Увлеченный движением войск, Наполеон доехал с войсками до Дорогомиловской заставы, но там опять остановился и, слезши с лошади, долго ходил у Камер коллежского вала, ожидая депутации.


Москва между тем была пуста. В ней были еще люди, в ней оставалась еще пятидесятая часть всех бывших прежде жителей, но она была пуста. Она была пуста, как пуст бывает домирающий обезматочивший улей.
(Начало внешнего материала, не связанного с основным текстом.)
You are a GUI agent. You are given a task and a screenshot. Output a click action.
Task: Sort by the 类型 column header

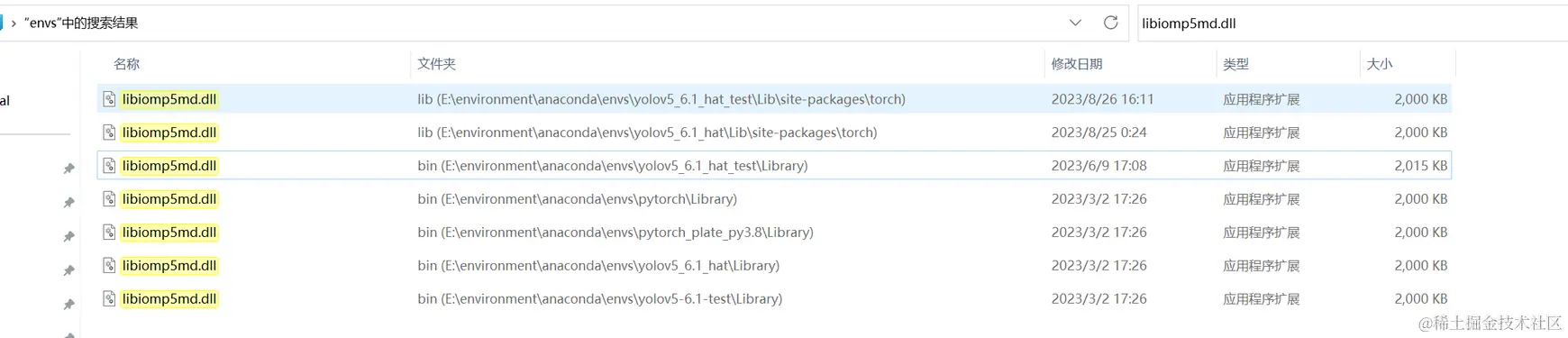1235,64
В обезматочившем улье уже нет жизни, но на поверхностный взгляд он кажется таким же живым, как и другие.
Так же весело в жарких лучах полуденного солнца вьются пчелы вокруг обезматочившего улья, как и вокруг других живых ульев; так же издалека пахнет от него медом, так же влетают и вылетают из него пчелы. Но стоит приглядеться к нему, чтобы понять, что в улье этом уже нет жизни. Не так, как в живых ульях, летают пчелы, не тот запах, не тот звук поражают пчеловода. На стук пчеловода в стенку больного улья вместо прежнего, мгновенного, дружного ответа, шипенья десятков тысяч пчел, грозно поджимающих зад и быстрым боем крыльев производящих этот воздушный жизненный звук, – ему отвечают разрозненные жужжания, гулко раздающиеся в разных местах пустого улья. Из летка не пахнет, как прежде, спиртовым, душистым запахом меда и яда, не несет оттуда теплом полноты, а с запахом меда сливается запах пустоты и гнили. У летка нет больше готовящихся на погибель для защиты, поднявших кверху зады, трубящих тревогу стражей. Нет больше того ровного и тихого звука, трепетанья труда, подобного звуку кипенья, а слышится нескладный, разрозненный шум беспорядка. В улей и из улья робко и увертливо влетают и вылетают черные продолговатые, смазанные медом пчелы грабительницы; они не жалят, а ускользают от опасности. Прежде только с ношами влетали, а вылетали пустые пчелы, теперь вылетают с ношами. Пчеловод открывает нижнюю колодезню и вглядывается в нижнюю часть улья. Вместо прежде висевших до уза (нижнего дна) черных, усмиренных трудом плетей сочных пчел, держащих за ноги друг друга и с непрерывным шепотом труда тянущих вощину, – сонные, ссохшиеся пчелы в разные стороны бредут рассеянно по дну и стенкам улья. Вместо чисто залепленного клеем и сметенного веерами крыльев пола на дне лежат крошки вощин, испражнения пчел, полумертвые, чуть шевелящие ножками и совершенно мертвые, неприбранные пчелы.